Not a premonition, a vision.
I was making our bed earlier this afternoon. It was a gorgeous fall afternoon with bright sun filtering through the yellow and red leaves of the maple tree in our front yard. I glanced out the freshly washed windows (I kid you not, that was not just for dramatic affect, I had just washed the windows) and saw a most beautiful scene on my neighbors front yard. One of those moments that you wish you had a camera but you know that all you can do is take a snapshot of this vision in your mind and try to hold it there, just the way you are seeing it that moment.
I know it is corny but a Billy Joel song often roles in my head during these moments .....this is the time to remember because it will not last forever, these are the days to hold onto because we won't although we'll want to.......
There was Henry, in a work apron, literally awash in reflected light from the droplets of water that were spraying out of the hose he held and, oh so carefully, aimed at the silver bike that was suspended in the air from our neighbor, Matt's, red bike stand. Matt stood behind Henry giving him guidance. Both of them seemed to have an air of reverence about them regarding the work they were doing on the bike.
The bike belonged to Bob when he was about Henry's age. The aunts (not to be read ants, as in red or black ones, but read awe, as in the aunts are awesome)grew tired of lugging the thing from one side to another in their garage (bikes were much heavier in the 70s!) and I saw it leaning against their garbage can the other day.
Henry and I were not ready for the bike to meet its demise.
So we saved the bike.
Henry pumped up the big fat tires and then Matt helped him tighten gears and handlebars and the rock hard seat and shine up the rusty chrome. Matt pointed out where the tire rim was dented.

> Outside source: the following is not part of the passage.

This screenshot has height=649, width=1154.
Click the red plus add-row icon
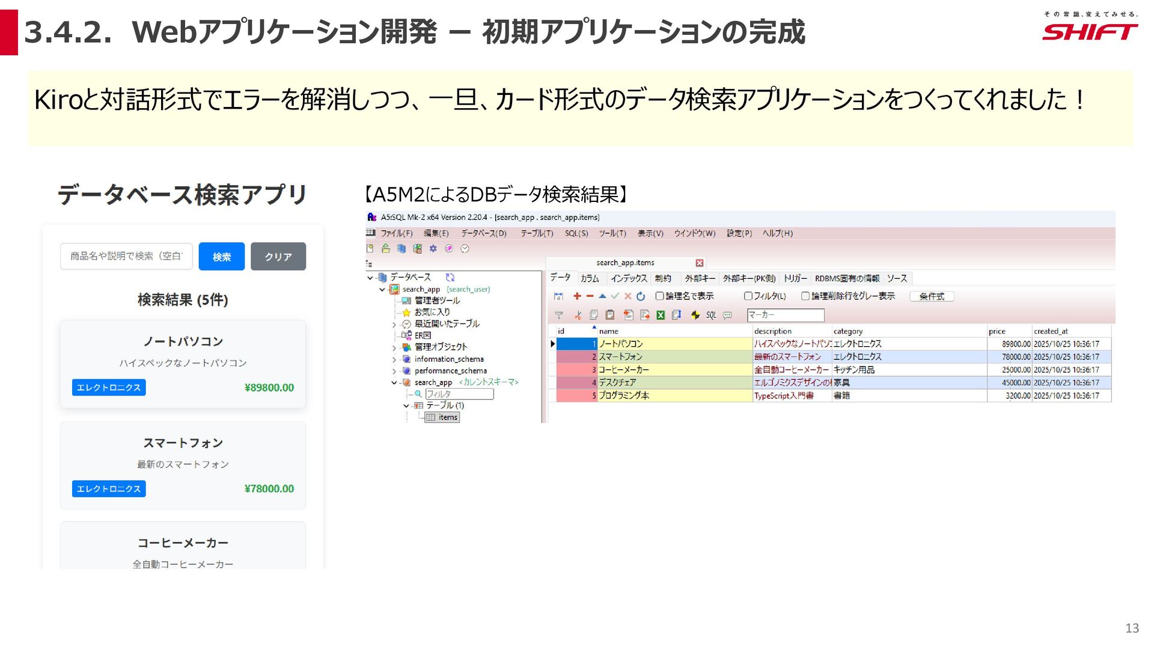coord(577,296)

"Your dad must of liked a little rough and tumble riding," he told Henry.
It was all so perfect.
A beautiful day, a shiny bike, a good neighbor, a proud son, fresh sheets.
It doesn't get any better than that.
I just had to share the vision, it was too good to keep to myself.

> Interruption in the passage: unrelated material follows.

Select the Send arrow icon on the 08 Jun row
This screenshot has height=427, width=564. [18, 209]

And who would appreciate this vision before me more than the aunts?
People tell me the greatest gift Bob left me was the boys.
And the boys are great.
But the greater gift Bob left me with might be his family. To have people to share the boys with who love them as much as I do, people who have known them since before they were born and love them unconditionally, that is a gift.

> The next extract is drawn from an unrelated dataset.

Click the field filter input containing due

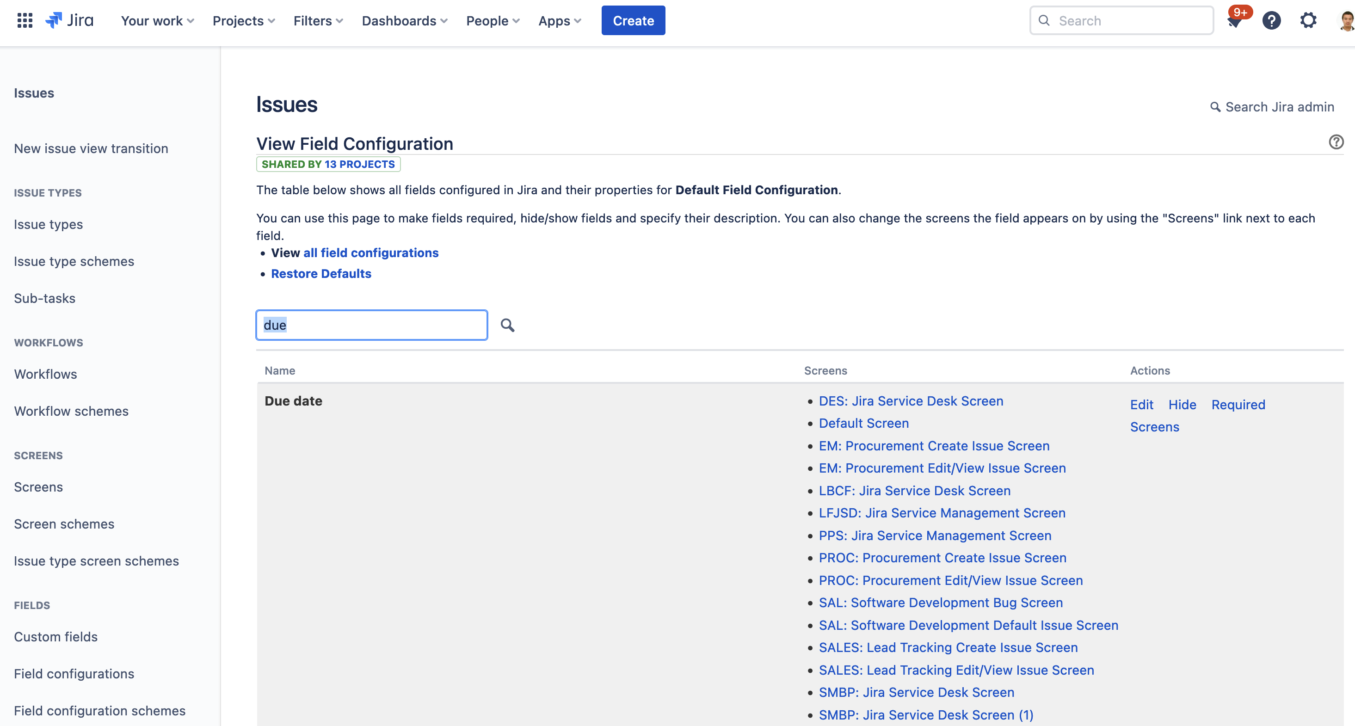371,325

And what about neighbors who take your child and nurture an interest in them selflessly and with passion and care? That is a gift.
As I stood staring out the window and telling Aunt Kathy about this beautiful vision I was reminded of the renewed faith in community that I had during Bob's illness and following his death. I am pleasantly surprised to find out that six plus years later I still feel that way.
After Bob died I could not envision a ten year old Henry fixing up his dad's old bike on the neighbors front yard. I certainly could not envision watching a scene like that with a light heart, full of joy and appreciation for the moment.
My community has expanded in ways I could never have imagined six years ago. I have new neighbors, new friends, a new husband.
My community, old and new, my life, is so much more than I could have envisioned six years ago.